Que représente pour vous la Palestine ?

Daniel Jadue La colonisation de la Palestine m’affecte particulièrement puisque je suis à la fois chilien et palestinien. Mes origines palestiniennes ont tenu une place fondamentale dans la constitution de mon identité. La Palestine représente l’une de mes grandes douleurs, avec le Chili de Pinochet et l’Afrique du Sud du temps de l’apartheid. Ces trois lieux du monde ont été le théâtre de grandes souffrances à l’humanité.

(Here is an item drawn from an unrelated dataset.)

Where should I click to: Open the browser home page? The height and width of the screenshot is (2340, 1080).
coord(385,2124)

Marathon électoral en 2021

Neuf élections sont prévues cette année au Chili. Les 15 et 16 mai, les électeurs sont appelés à désigner les membres de la Convention constituante, ainsi que les maires et conseillers municipaux des 356 communes. Ce sera aussi le premier tour de l’élection des gouverneurs des 16 régions (second tour le 13 juin). Le 18 juillet, des primaires départageront les aspirants à la candidature à l’élection présidentielle du 21 novembre, en même temps que les élections sénatoriales, législatives et régionales. Le second tour de la présidentielle doit clore ce marathon, le 19 décembre. Et en 2022 devrait se tenir un référendum pour approuver ou non la  nouvelle Constitution.